Threat of contagion means France could be next

French President Nicolas Sarkozy speaks during a press conference after a meeting with French bank executives over bonuses at the Elysee presidential Palace in Paris.

Steve Chiotakis: Greece has a new Prime Minister-to-be. Loukas Papademos is a former Harvard University professor and he served as vice president
of the European Central Bank.

Papademos says he wants Greece to continue to use the euro and not get kicked out of the eurozone. But there are critics who say if Greece isn't removed, the debt crisis will keep spreading.

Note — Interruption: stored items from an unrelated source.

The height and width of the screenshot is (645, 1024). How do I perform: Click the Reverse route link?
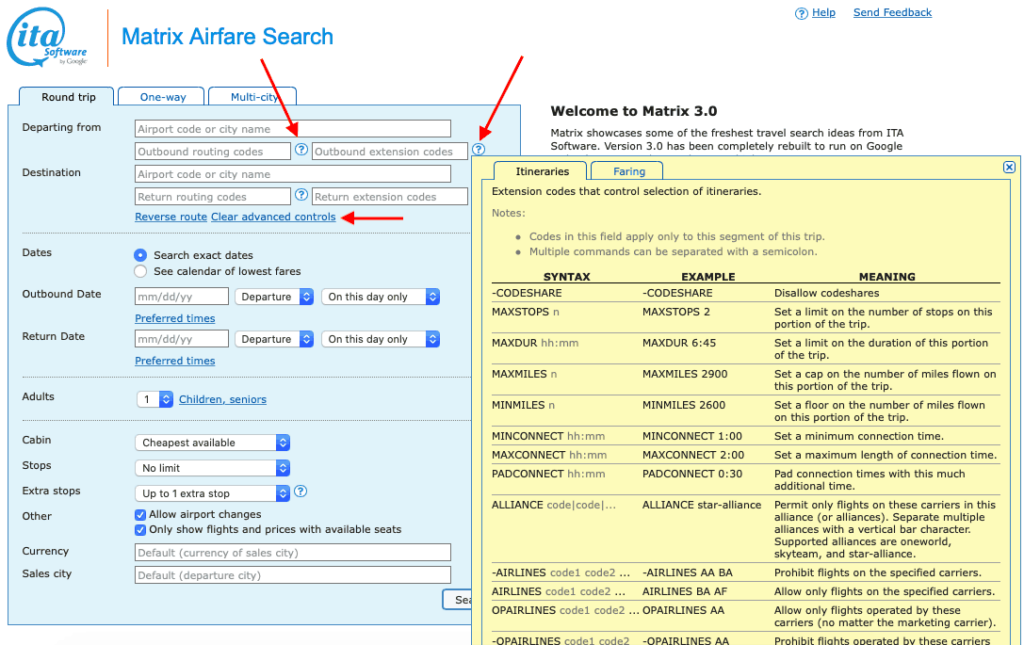(172, 216)
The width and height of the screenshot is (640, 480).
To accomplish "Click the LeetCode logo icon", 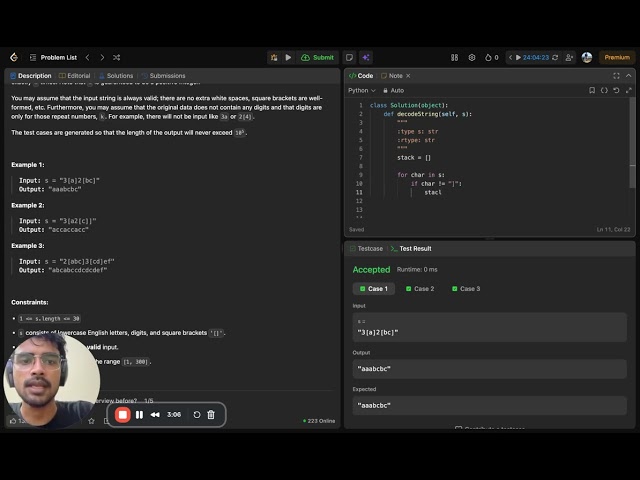I will [x=14, y=58].
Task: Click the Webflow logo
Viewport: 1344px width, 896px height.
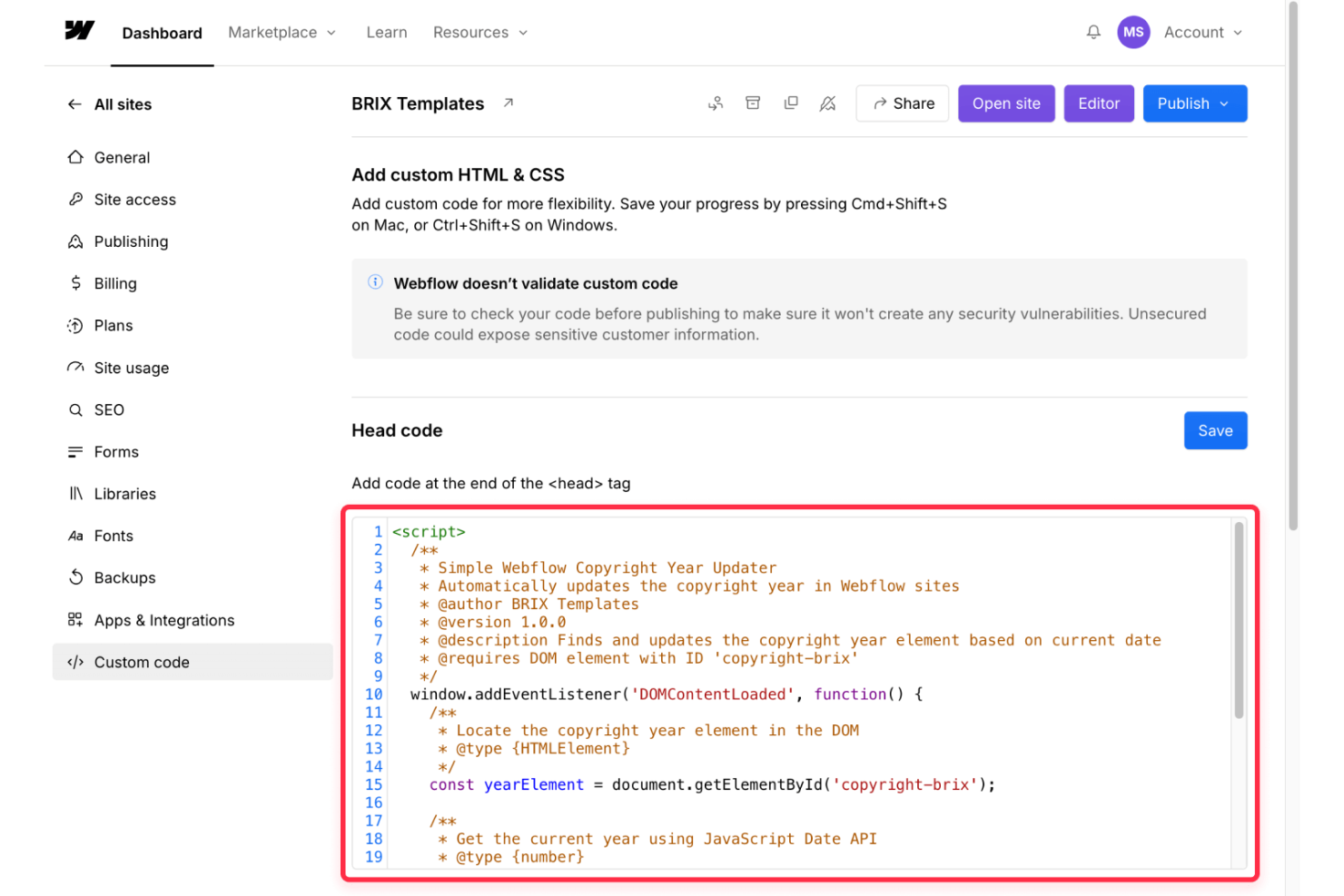Action: (79, 32)
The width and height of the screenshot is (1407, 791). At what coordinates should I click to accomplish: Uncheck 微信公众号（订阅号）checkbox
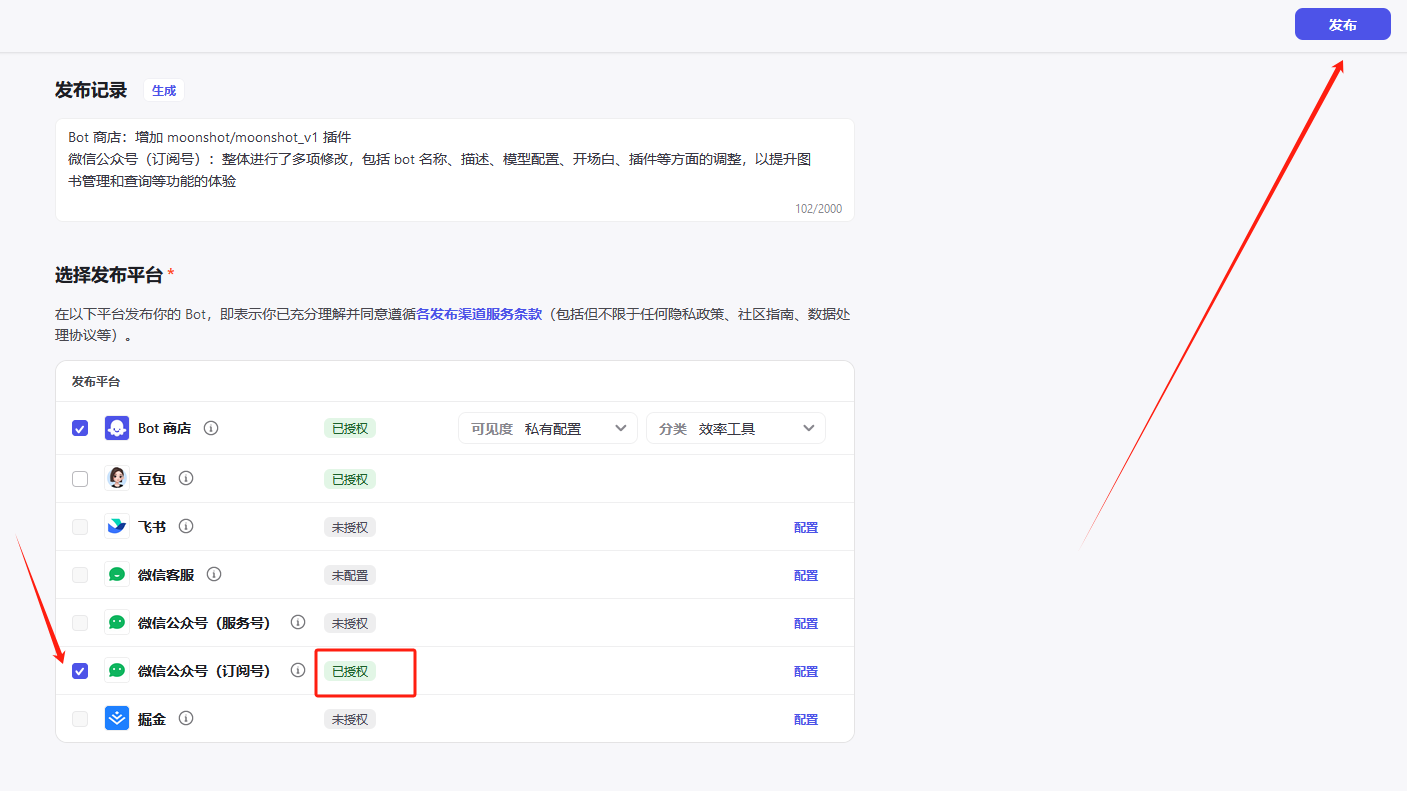[x=80, y=671]
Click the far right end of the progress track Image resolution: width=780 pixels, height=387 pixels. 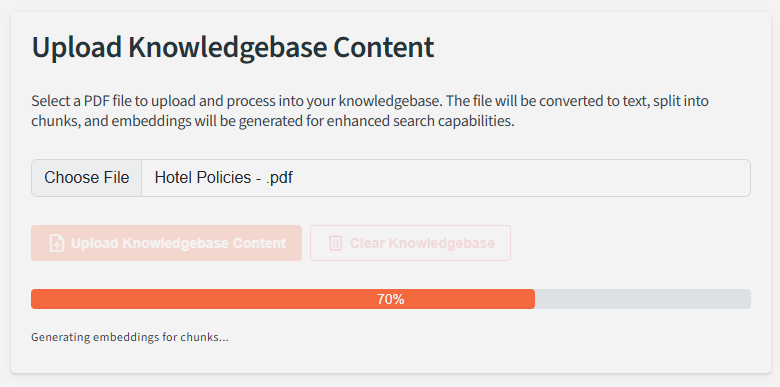[x=747, y=299]
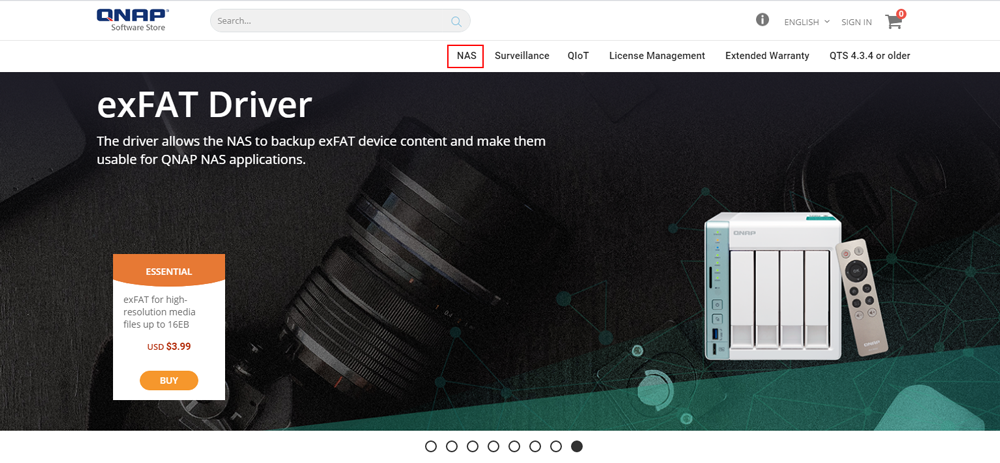The width and height of the screenshot is (1000, 463).
Task: Open the shopping cart icon
Action: (893, 21)
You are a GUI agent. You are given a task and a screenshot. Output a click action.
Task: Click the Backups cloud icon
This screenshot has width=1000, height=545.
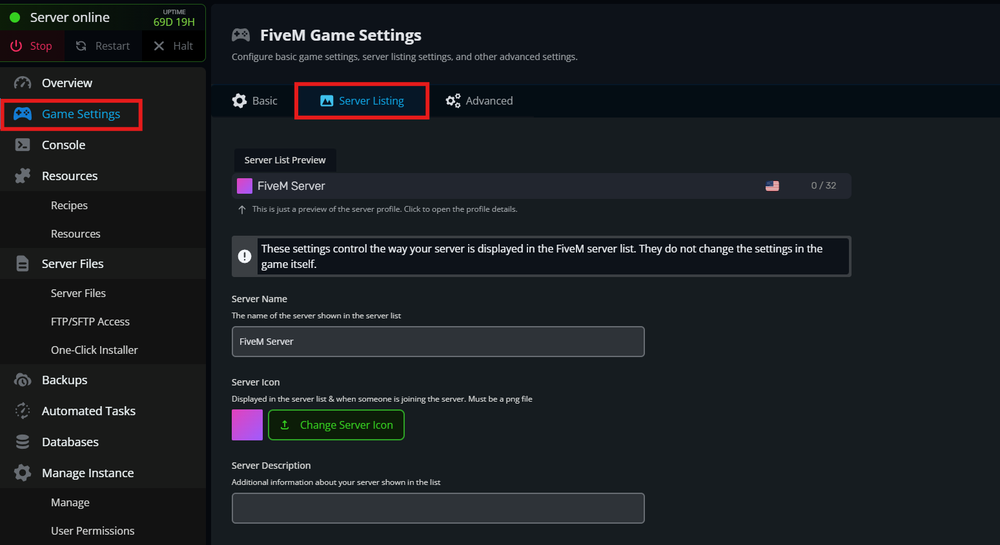coord(22,380)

Christopher Werth reports from London.


Christopher Werth: When the debt crisis began, it was just about Greece, then Ireland, then Portugal. All are relatively small economies. The thinking went: Europe could handle trouble there.

The bigger fear was if the contagion wasn't walled off, it could eventually infect a globally significant economy like Spain and Italy. But the line was essentially drawn there -- not anymore.

Worries are spreading to even bigger economies -- namely France -- and here's why. To some economists the French budget deficit more resembles Ireland and Portugal's rather than Germany's.

Guntrum Wolls is with the Brussels-based think-tank Bruegel.

Guntrum Wolls: Certainly France currently has a very significant deficit, much beyond the German one. And markets certainly see that difference more clearly than a couple of years ago.

He says even if the crisis is contained before it gets to France, Italy is already big enough to doom the euro.

In London, I'm Christopher Werth for Marketplace.